Axel John Beck (May 6, 1894 – September 2, 1981) was a United States district judge of the United States District Court for the District of South Dakota.

Early life and education

Beck was born in the village of Timmersdala, Sweden as one of seven children born to Carl Melcher and Anna Helena (Jonson) Back. His father was a member of the Swedish military and the owner and operator of a lime kiln. In March 1906, at the age of 11, Beck immigrated to the United States arriving in South Dakota in the middle of April 1906. He became a naturalized citizen of the United States of May 17, 1913. He received an Artium Baccalaureus degree from Morningside College in 1920. He received a Juris Doctor from the University of Chicago Law School in 1922. During World War I, he was a Second Lieutenant in the United States Army. He served in the Field Artillery at Camp Zachary Taylor, Kentucky, where it appears he was a junior officer of the 4th Company Convalescent Center.

Material provided
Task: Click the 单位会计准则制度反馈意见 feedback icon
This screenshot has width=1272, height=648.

--

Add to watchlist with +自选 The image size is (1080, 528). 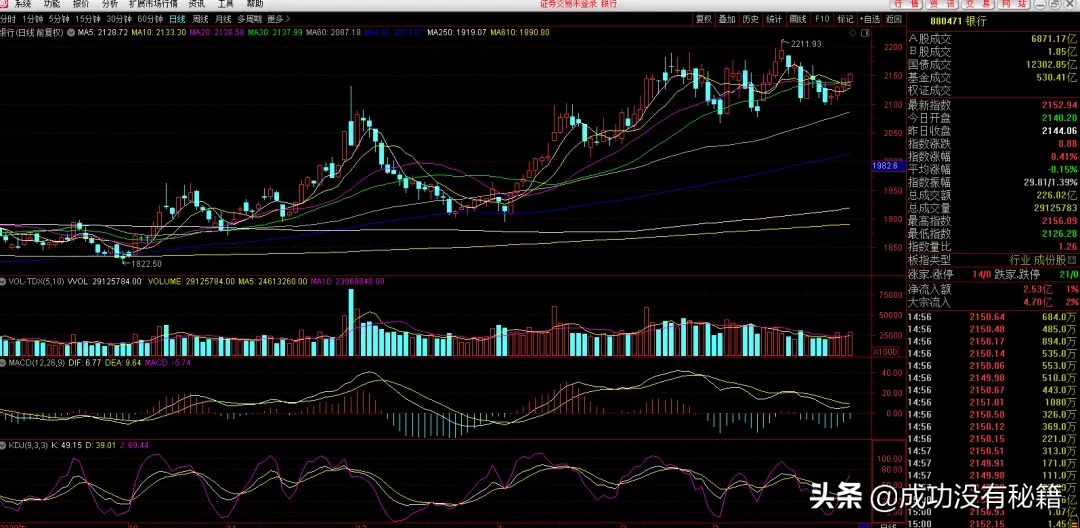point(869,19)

What is asked
A. In the Axel John Beck biography, reproduce the passage between "Beck was born" and "Company Convalescent Center.", inclusive, substituting "Swedish navy" for "Swedish military".
B. According to the Axel John Beck biography, why was Beck in Kentucky during World War I? Answer in one to three sentences.

Answers provided
A.
Beck was born in the village of Timmersdala, Sweden as one of seven children born to Carl Melcher and Anna Helena (Jonson) Back. His father was a member of the Swedish navy and the owner and operator of a lime kiln. In March 1906, at the age of 11, Beck immigrated to the United States arriving in South Dakota in the middle of April 1906. He became a naturalized citizen of the United States of May 17, 1913. He received an Artium Baccalaureus degree from Morningside College in 1920. He received a Juris Doctor from the University of Chicago Law School in 1922. During World War I, he was a Second Lieutenant in the United States Army. He served in the Field Artillery at Camp Zachary Taylor, Kentucky, where it appears he was a junior officer of the 4th Company Convalescent Center.

B. He was a Second Lieutenant in the United States Army and served in the Field Artillery at Camp Zachary Taylor, Kentucky. It appears that he was a junior officer of the 4th Company Convalescent Center there.